**Exercise data**
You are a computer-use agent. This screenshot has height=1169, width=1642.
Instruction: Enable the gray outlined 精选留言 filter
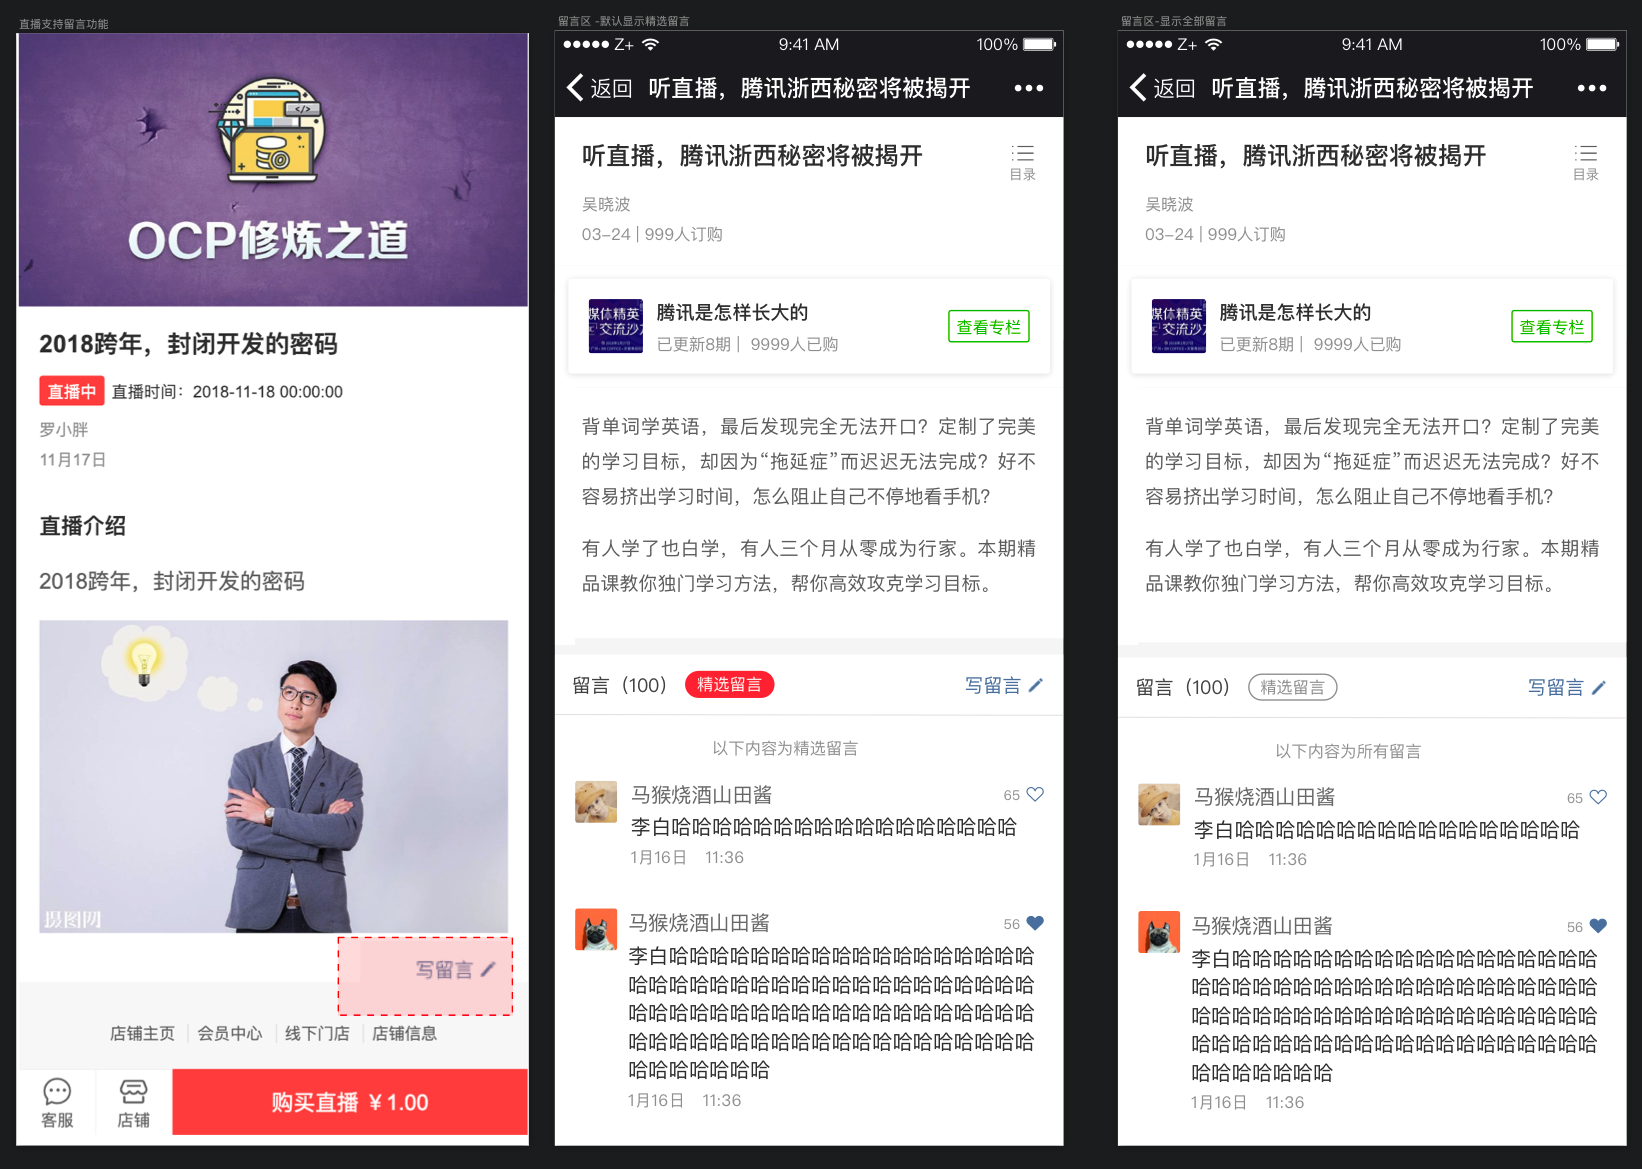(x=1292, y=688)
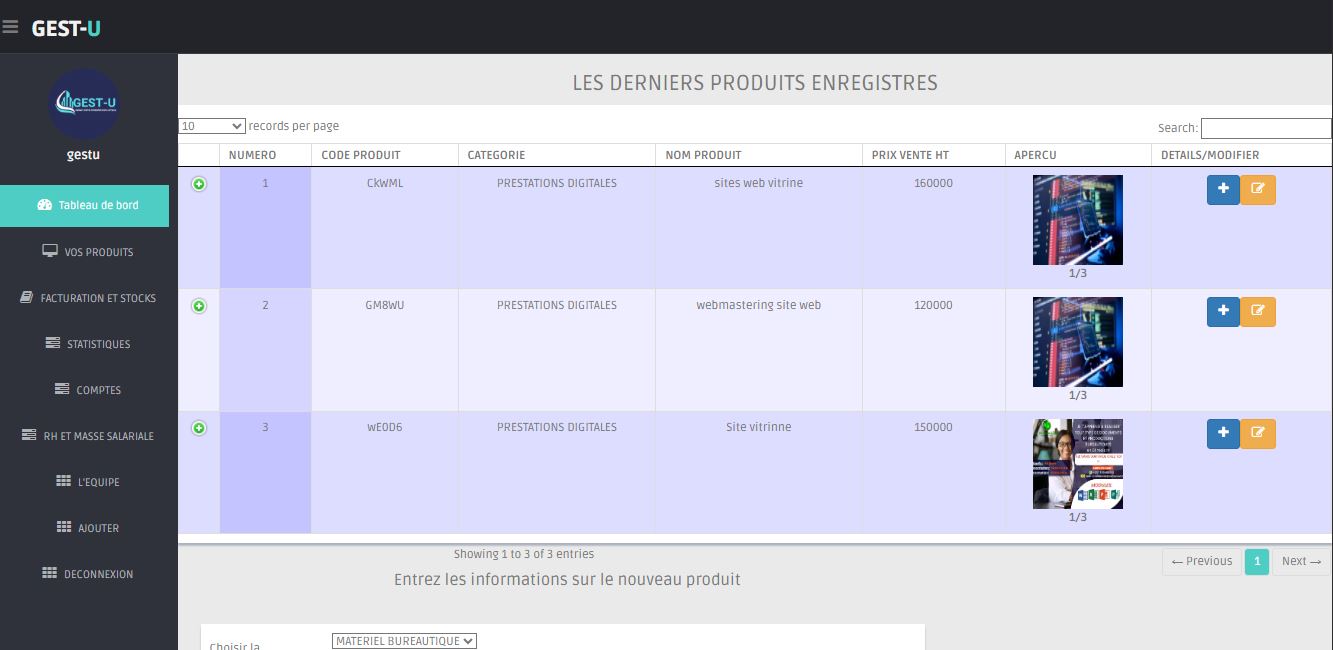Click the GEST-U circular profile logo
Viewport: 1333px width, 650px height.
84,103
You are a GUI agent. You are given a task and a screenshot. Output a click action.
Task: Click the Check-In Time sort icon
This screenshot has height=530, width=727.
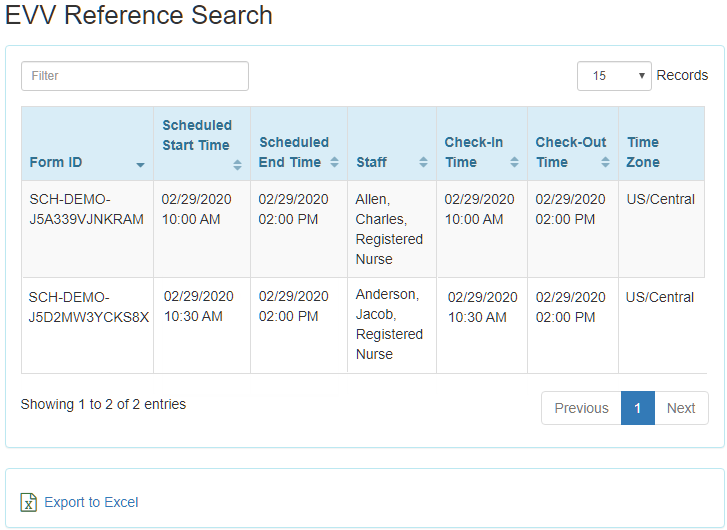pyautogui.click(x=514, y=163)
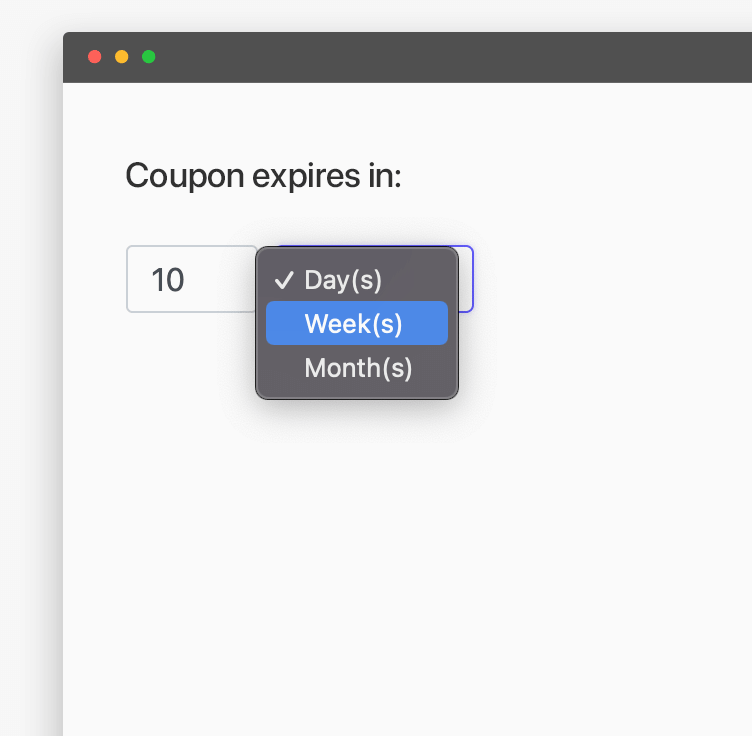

**Required action**
Extract exactly the lines from the one containing "Task: Click the Check-In Time sort icon" through the last line of the records above, both included, and leave out the pictures.

**Task result**
Task: Click the Check-In Time sort icon
This screenshot has height=530, width=727.
pyautogui.click(x=514, y=163)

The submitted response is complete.